***** Text segment

Additionally, the development of cultured meat technologies should be oriented to the food security needs and the cultural preferences of the communities such technologies seek to serve. Structured dialogues offering members of these communities opportunities and forums where their feedback can be heard should be used to inform technological development and strengthen public awareness campaigns. Ultimately, financial, regulatory, and governmental support mechanisms may also be needed to foster increased engagement in cultured meat research and development.
A potential pathway to transform cultured meat research along these lines already may be emerging. First-of-their-kind government funding initiatives designed to support the formation of a new research ecosystem around cultured meat have recently been announced in Europe and the United States. One is the $65 million grant recently awarded by the Dutch national government to Cellular Agriculture Netherlands that aims to stimulate education, academic research, publicly accessible scale-up facilities, societal integration, and innovation in cellular agriculture. This investment includes the specific objectives of producing open access research, engaging farmers and consumers to maximize the potential societal benefits of cultured meat production, and generating opportunities for companies to support the development of a cultured meat sector.
Public funding to establish cultured meat research centers and programs at universities could also help broaden the engagement of a diverse cohort of early-stage researchers and increase the production of inter- and cross-disciplinary research. As an example of the potential impact of increased public funding for cultured meat research, at the conference I met a PhD student in the computational neuroscience program at Tufts University, whose interest in pursuing a career in cultured meat research was directly inspired by the USDA National Institute for Cellular Agriculture, recently established at her university through a five-year $10 million dollar publicly-funded grant. This initiative promotes interdisciplinary research that could help make cultivated meat techno-economically viable, and includes the establishment of a Center of Excellence as a national institute for cellular agriculture to promote multi-sectoral stakeholder engagement as well as numerous outreach, extension, workforce development, and consumer education efforts.

**********

* [Exercise instructions]: According to the text on cultured meat research, how much did the Dutch national government award to Cellular Agriculture Netherlands?

***** Information provided

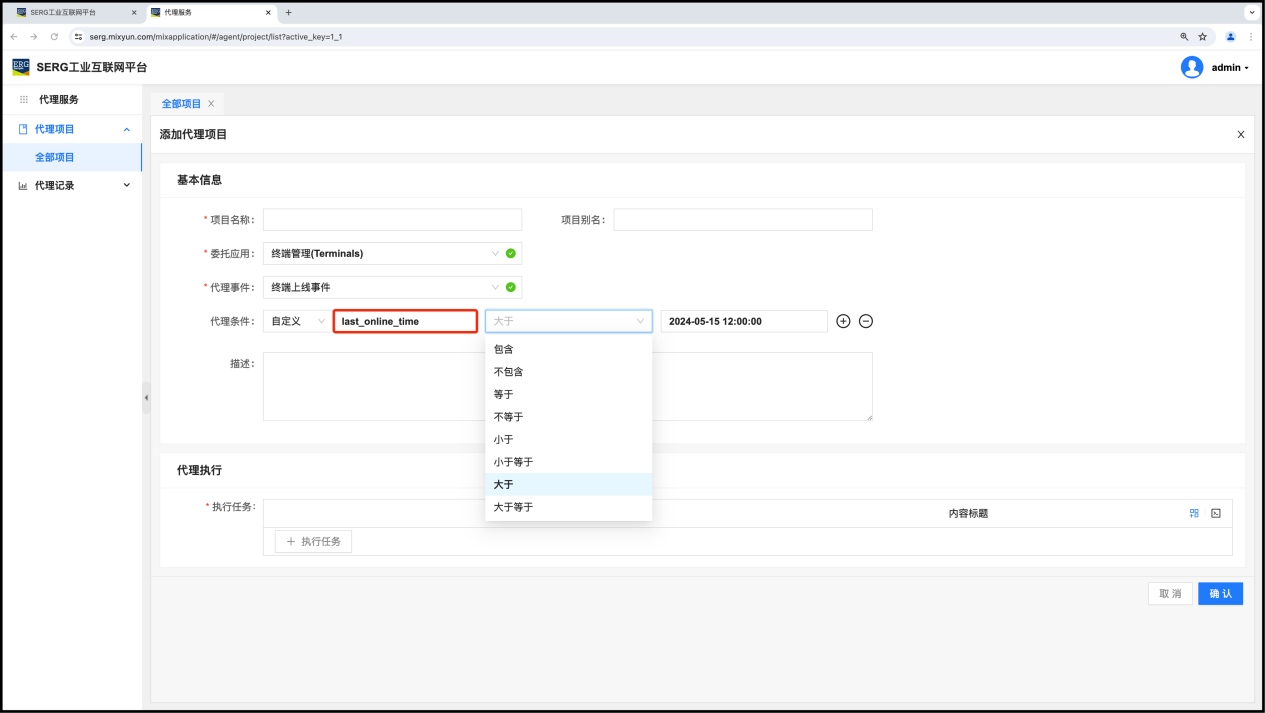The width and height of the screenshot is (1265, 713).
Task: Close the 全部项目 tab
Action: coord(211,104)
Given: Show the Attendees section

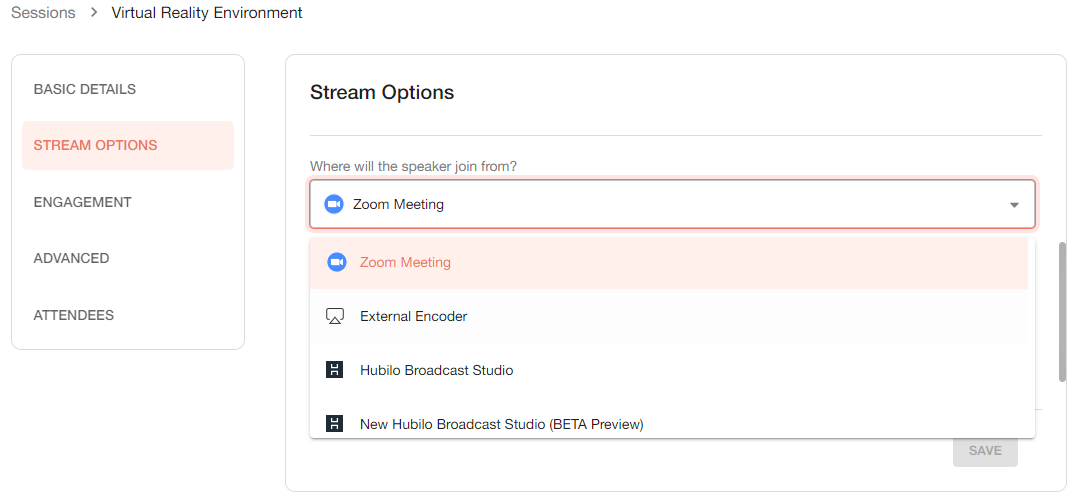Looking at the screenshot, I should tap(74, 315).
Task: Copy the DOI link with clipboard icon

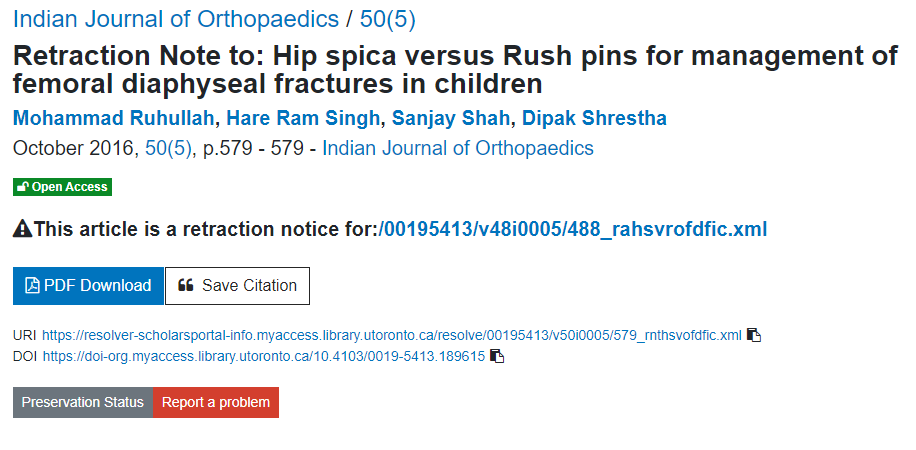Action: click(497, 356)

**********

* [Task result]: $65 million